Un dôme doré coiffé d'arbres vivants, posé au bord d'une marina : le centre Hundertwasser donne le ton de Whangārei, ville d'art nichée au fond d'un long bras de mer du Northland. Les navires, eux, s'amarrent à Northport, le terminal en eau profonde de Marsden Point, à l'entrée de la rade et à une trentaine de kilomètres du centre. Le transfert en navette ou en excursion longe Bream Bay, ses vasières et ses collines volcaniques : autant considérer la route comme le premier chapitre de la journée. Au bout du chemin attend la cité la plus septentrionale du pays, qui cultive un mélange décontracté d'art, de cascades et de sentiers.

Le dernier rêve de Hundertwasser

L'artiste autrichien Friedensreich Hundertwasser, installé dans la région à la fin de sa vie, avait dessiné ce bâtiment sans une seule ligne droite; la ville l'a réalisé après sa mort, fidèle à ses plans.

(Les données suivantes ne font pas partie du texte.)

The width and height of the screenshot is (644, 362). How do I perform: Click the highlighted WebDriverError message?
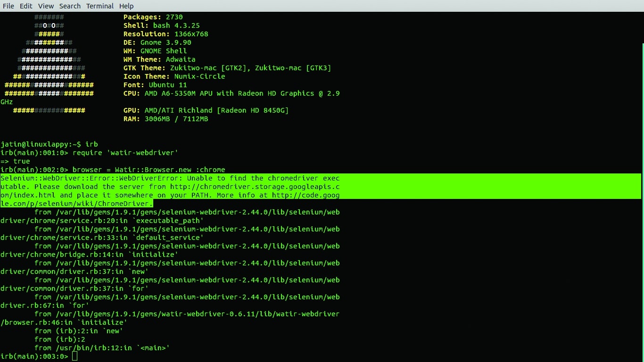point(170,178)
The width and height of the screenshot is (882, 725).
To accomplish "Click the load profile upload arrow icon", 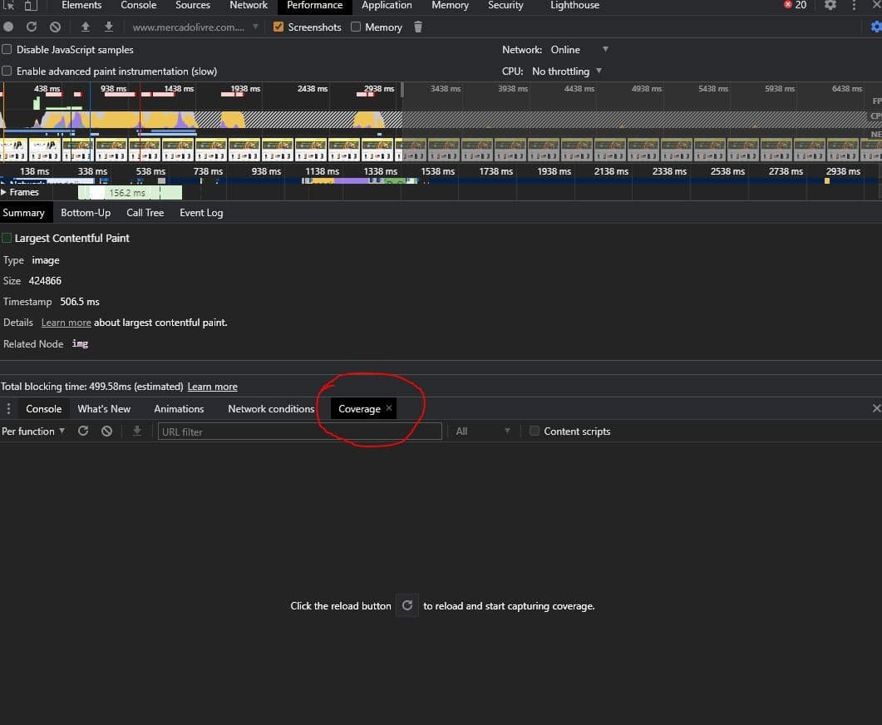I will [85, 27].
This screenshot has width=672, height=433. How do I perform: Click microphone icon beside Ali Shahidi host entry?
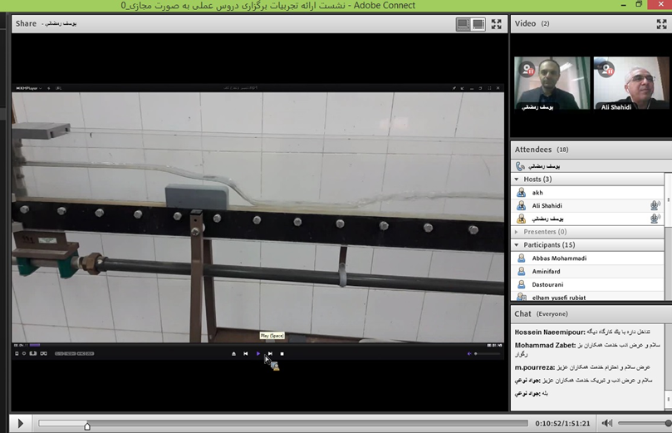[655, 205]
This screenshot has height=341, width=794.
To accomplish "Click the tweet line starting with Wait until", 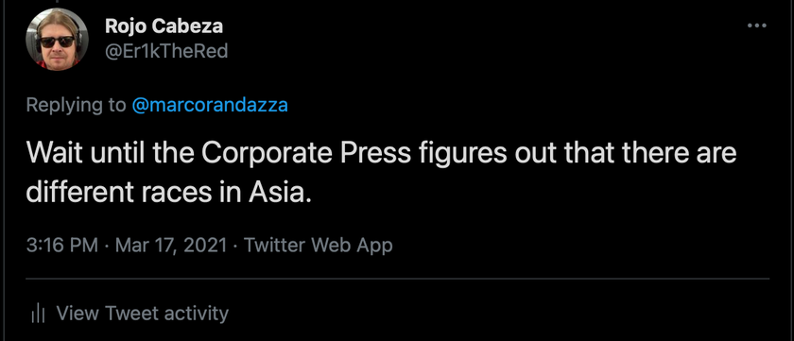I will (x=381, y=154).
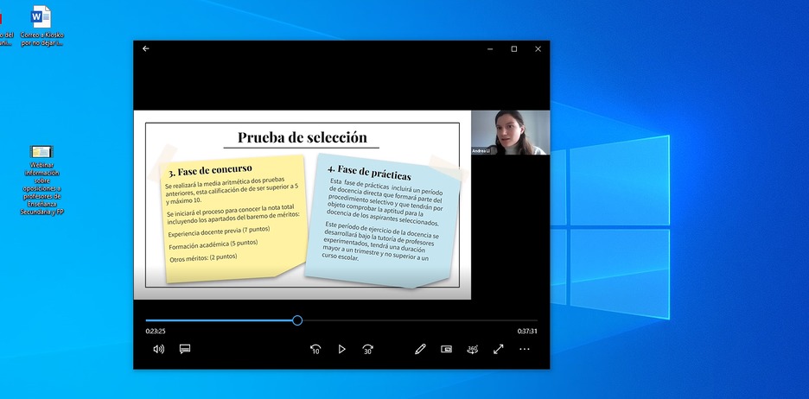Skip back 10 seconds

315,349
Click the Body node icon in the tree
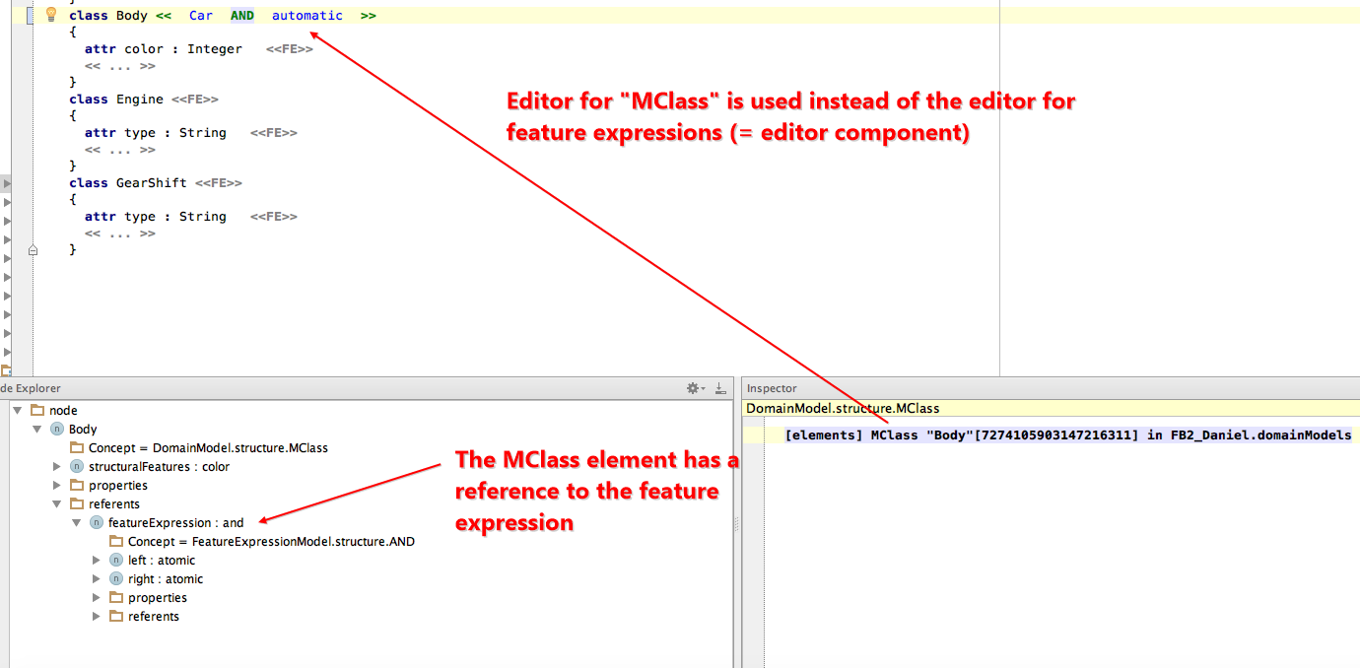Image resolution: width=1360 pixels, height=668 pixels. point(57,430)
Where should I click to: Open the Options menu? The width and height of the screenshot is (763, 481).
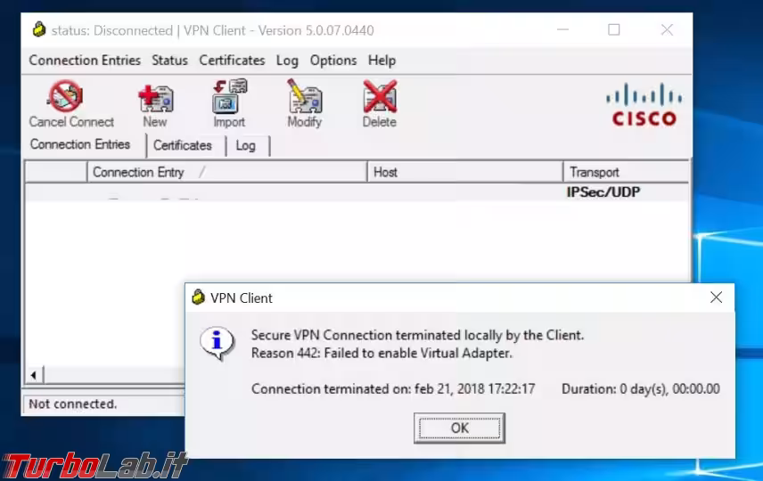click(333, 61)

Sols ondulés, colonnes irrégulières, mosaïques de céramique et de brique récupérée, coupole dorée, toit-forêt où l'on monte se promener : l'ensemble déroute d'abord, puis séduit complètement. À l'intérieur, la galerie Wairau expose de l'art maori contemporain, une première pour une institution publique du pays. Les fenêtres, toutes différentes, percent les murs à des hauteurs inégales; leur concepteur voyait dans un sol irrégulier une mélodie pour les pieds, et la formule se vérifie à chaque pas sous la coupole. L'artiste repose d'ailleurs au Northland, enterré selon ses vœux sous un arbre, en accord avec la nature qu'il a célébrée toute sa vie.

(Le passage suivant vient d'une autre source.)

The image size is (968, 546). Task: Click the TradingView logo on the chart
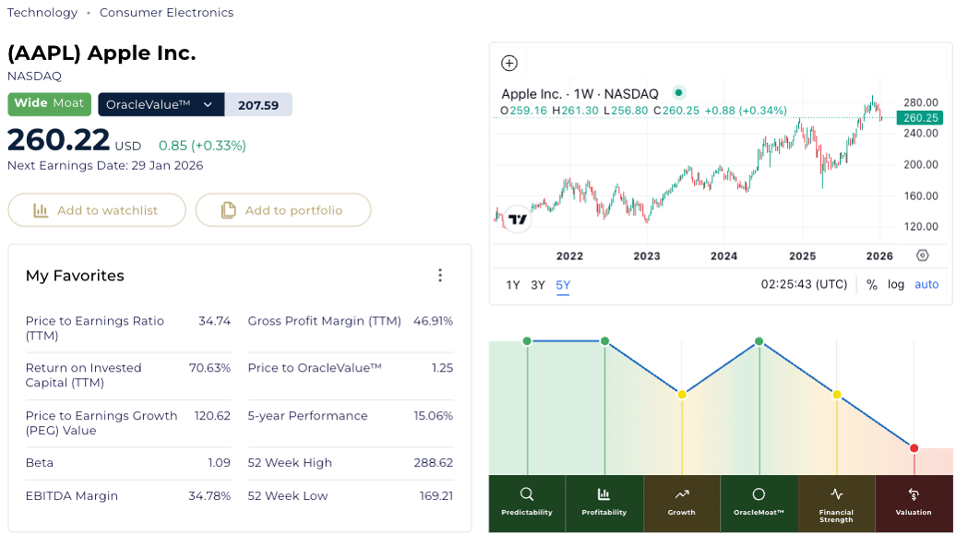coord(518,220)
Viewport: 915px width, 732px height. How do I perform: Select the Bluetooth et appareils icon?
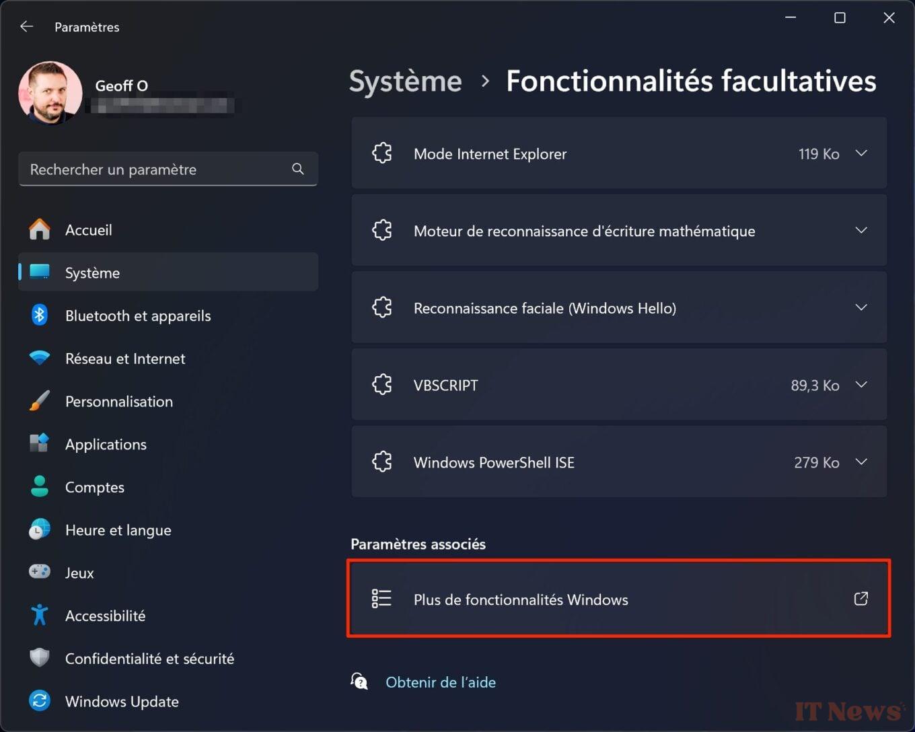(40, 315)
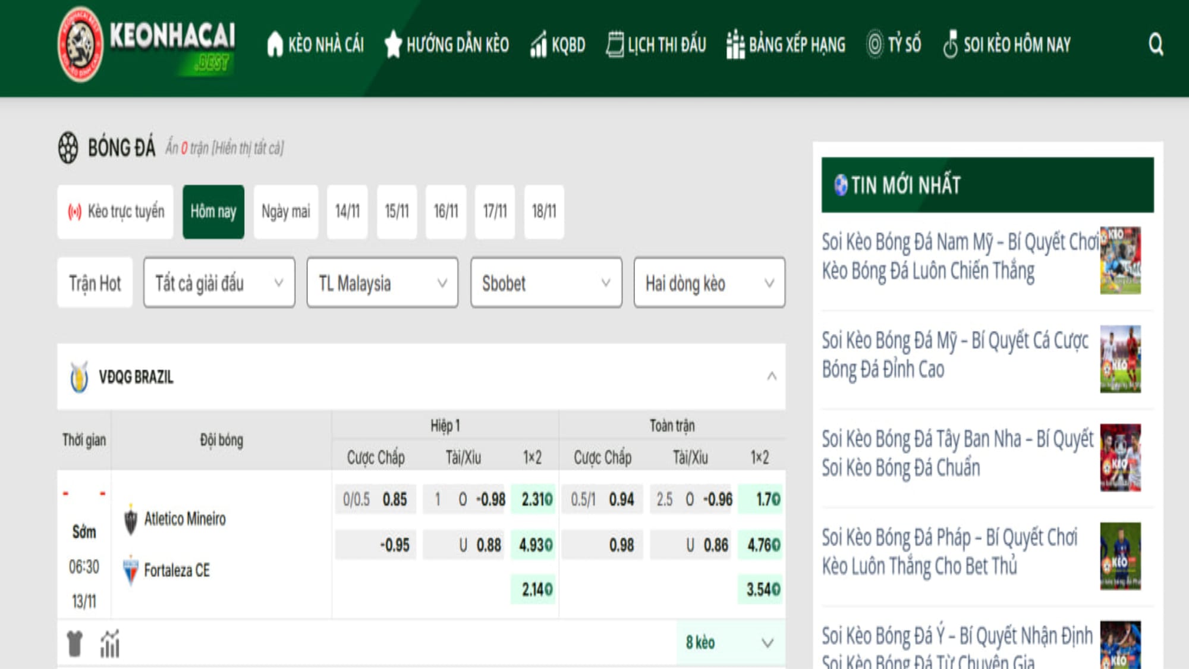Toggle Kèo trực tuyến live odds
The width and height of the screenshot is (1189, 669).
point(116,212)
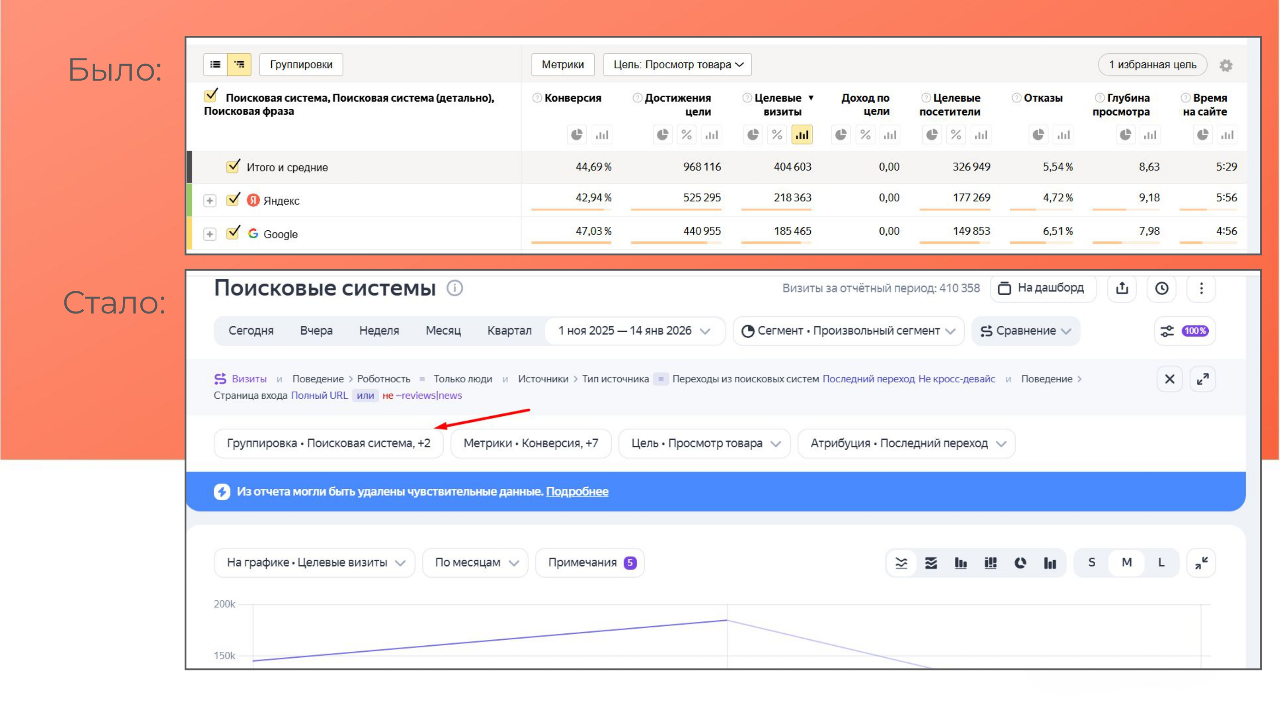Click the Подробнее link in banner

pos(577,491)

Le Town Basin, un bassin devenu place publique

Autour de la marina où se balancent les voiliers de passage, d'anciens hangars abritent cafés, ateliers d'artisans et boutiques. Le musée Claphams aligne des centaines d'horloges, de coucous et de mécanismes farfelus rassemblés par un collectionneur du cru; on y perd volontiers la notion de l'heure, ce qui ne manque pas d'ironie. Une boucle piétonne de quatre kilomètres, la Hātea Loop, suit ensuite la rivière et franchit Te Matau ā Pohe, un pont levant dont la silhouette évoque un hameçon maori. Sculptures en plein air et aires de repos ponctuent le parcours, qui s'accomplit tranquillement en une petite heure.

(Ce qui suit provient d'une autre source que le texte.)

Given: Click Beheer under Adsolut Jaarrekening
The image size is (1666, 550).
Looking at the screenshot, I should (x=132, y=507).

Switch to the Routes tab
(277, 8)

Un rideau d'eau sur le basalte

À cinq kilomètres du bassin, la rivière Hātea bascule d'un seul rideau d'environ 26 mètres par-dessus une corniche de basalte : les chutes de Whangārei s'admirent depuis des passerelles ombragées de fougères arborescentes, en quelques minutes de marche facile. Le grondement parvient avant l'image : un voile d'embruns flotte au-dessus du bassin, accroche la lumière et rafraîchit les visages penchés aux garde-corps. Les jours de pluie, le rideau se fait mur; par temps sec, il s'affine en dentelle sur la roche noire. Le site, très aimé des familles du coin, offre une parenthèse fraîche au milieu de la journée.

Parihaka, la colline aux ancêtres

Au-dessus des toits se dresse le mont Parihaka, un ancien site fortifié maori parmi les plus vastes du pays. On y monte en voiture ou par des sentiers forestiers, et un monument commémoratif attend sur la crête; du sommet, le regard suit la rivière jusqu'à la rade et, tout au bout, jusqu'aux installations de Marsden Point où patiente le navire. La perspective aide à comprendre la géographie de cette escale : une ville fluviale reliée à la mer par un long couloir d'eau calme.

Repères pour l'escale

SiteDistance du quaiAccès
Town Basin et centre HundertwasserEnviron 30 kmNavette ou excursion
Chutes de WhangāreiEnviron 35 kmExcursion ou taxi
Mont ParihakaEnviron 32 kmTaxi puis courte marche

Sur la route du retour vers Marsden Point, la lumière de fin de journée dore les vasières où pêchent les échassiers. De cette escale du Northland, on retient surtout une idée réjouissante : celle d'une ville moyenne qui a misé sur la fantaisie, un hameçon d'acier levé vers le ciel et un dôme doré planté d'arbres, et qui a gagné son pari.